[SUPPLIED PASSAGE start]
Regular readers will be able to tell that the two most recent posts were not published in the correct order. Probably my fault. I'm working on learning how to write posts to appear when we are actually "At Sea". Will lick this at some point.  Cheers!

We are on the dock in an undisclosed location (actually in Portland). EW is fixing the furnace. We have time to do this because we are planning an overnight to the Cape Cod Canal. I have one more thing to check before we leave, but I think we can safely navigate through the canal anytime between 10 and 3 on Tuesday. We will leave here around 2, and sail (hopefully) or motor with the wind on our nose (more likely).

Late Tuesday afternoon we will drop the hook in Onset, on the other side of the Cape Cod Canal. 

So far, we have gotten a lot done on the boat, safely used our old navigation software, anchored with the new anchor, eaten well and slept 9 hours. I have dreadfully missed tweeting and am working to get BarbAtSea on EW's (now our) IPhone. I miss my Blackberry and Ubertwitter more than I ever imagined. 

So that's the update. More later! 

I love your comments!  Thank you all.


Where Did We Go on Sunday?

Well, not to Gloucester, Massachusetts. As we were working on the boat and tying up loose ends yesterday, EW spoke with a sailing friend in Portland. He and his wife have sailed and lived aboard in Greenland and Newfoundland.

He closed the phone call with this comment: "You don't leave when you are ready, you leave when you are seaworthy."

That is true. We knew we weren't going to be fully ready before taking off on Sunday, but we did expect to be seaworthy. We did not meet that expectation. It was a day filled with lost items, mishaps, and still more teary goodbyes. 

I admit it. I lost it. At about 7 on Saturday night I started sobbing. Thankfully EW simply held me and let me cry. Then we made a plan and that plan did not involve a 12 hour sail on Sunday. We would not be ready, we would be tired and prone to make bad decisions. We would not be seaworthy.
[SUPPLIED PASSAGE end]
[COLLECTED DATA start]
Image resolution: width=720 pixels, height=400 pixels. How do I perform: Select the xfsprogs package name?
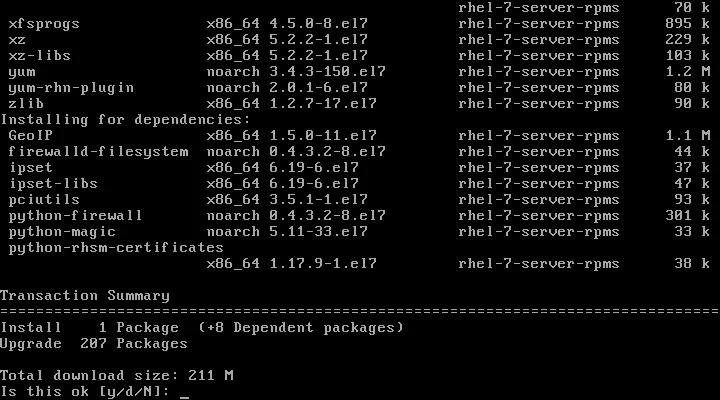pyautogui.click(x=44, y=23)

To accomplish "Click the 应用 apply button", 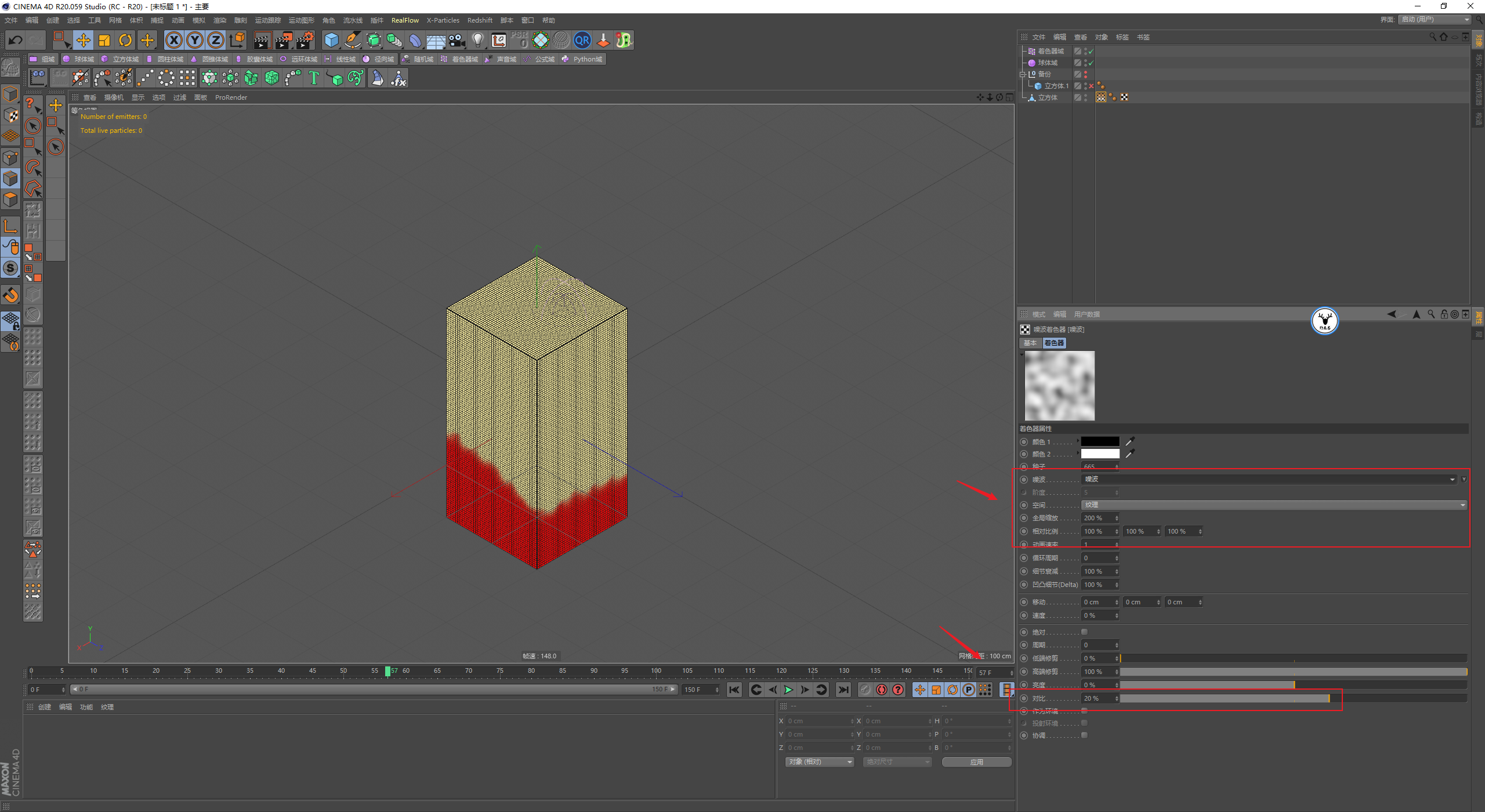I will [x=976, y=762].
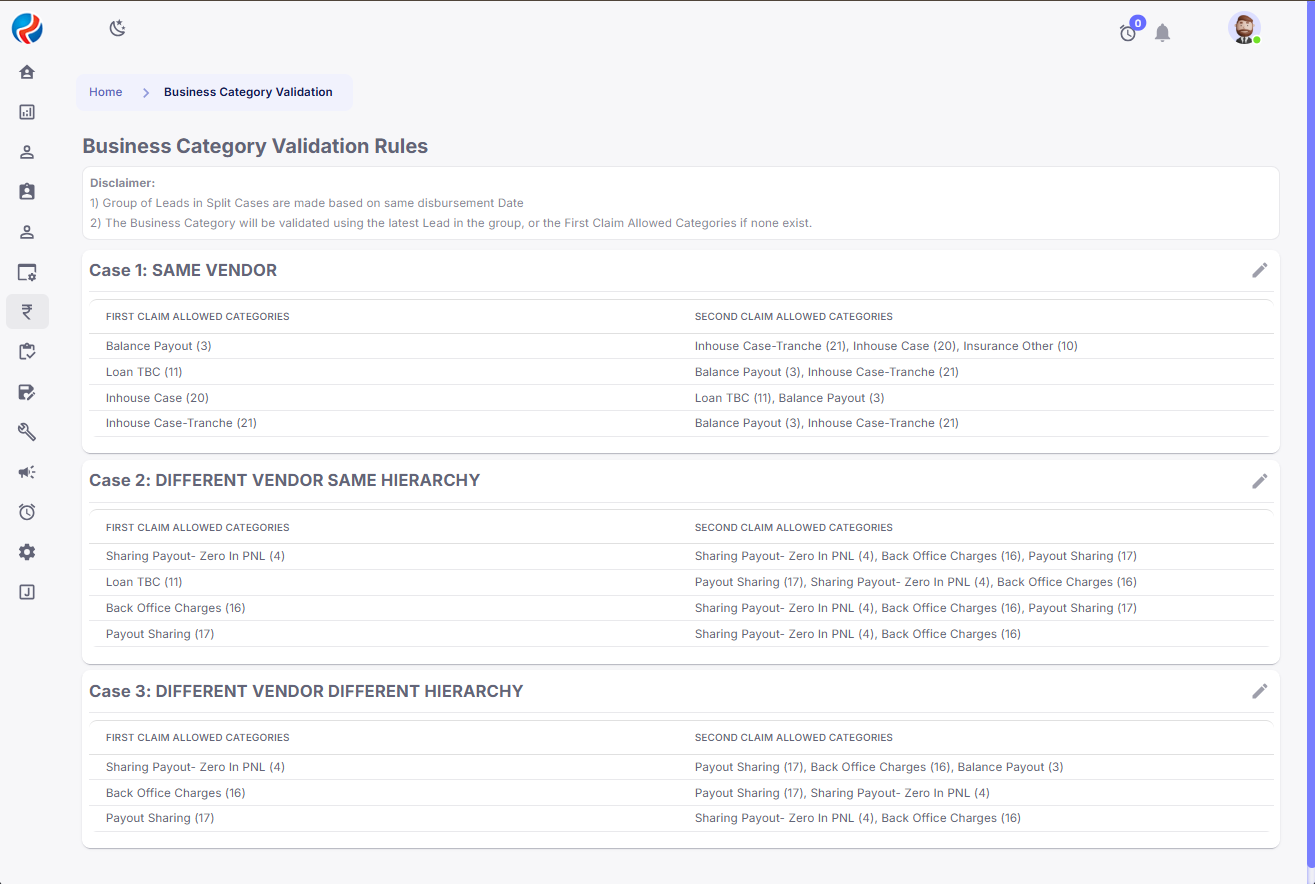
[COLLECTED DATA end]
- THINGS TO DO -
A – Answer the following from the sailing blog excerpt:
(i) Where will the couple drop the hook late Tuesday afternoon?
(ii) In which two places have the sailing friend in Portland and his wife sailed and lived aboard?
(iii) At about what time on Saturday night did the writer start sobbing?
B – Return everything from "We are on the" down to "comments!  Thank you all." in the sailing blog excerpt, copied word for word.
The data have no connection to the text.

- RESULTS OF THE TASKS -
A –
(i) In Onset, on the other side of the Cape Cod Canal.
(ii) Greenland and Newfoundland.
(iii) At about 7.

B –
We are on the dock in an undisclosed location (actually in Portland). EW is fixing the furnace. We have time to do this because we are planning an overnight to the Cape Cod Canal. I have one more thing to check before we leave, but I think we can safely navigate through the canal anytime between 10 and 3 on Tuesday. We will leave here around 2, and sail (hopefully) or motor with the wind on our nose (more likely).

Late Tuesday afternoon we will drop the hook in Onset, on the other side of the Cape Cod Canal. 

So far, we have gotten a lot done on the boat, safely used our old navigation software, anchored with the new anchor, eaten well and slept 9 hours. I have dreadfully missed tweeting and am working to get BarbAtSea on EW's (now our) IPhone. I miss my Blackberry and Ubertwitter more than I ever imagined. 

So that's the update. More later! 

I love your comments!  Thank you all.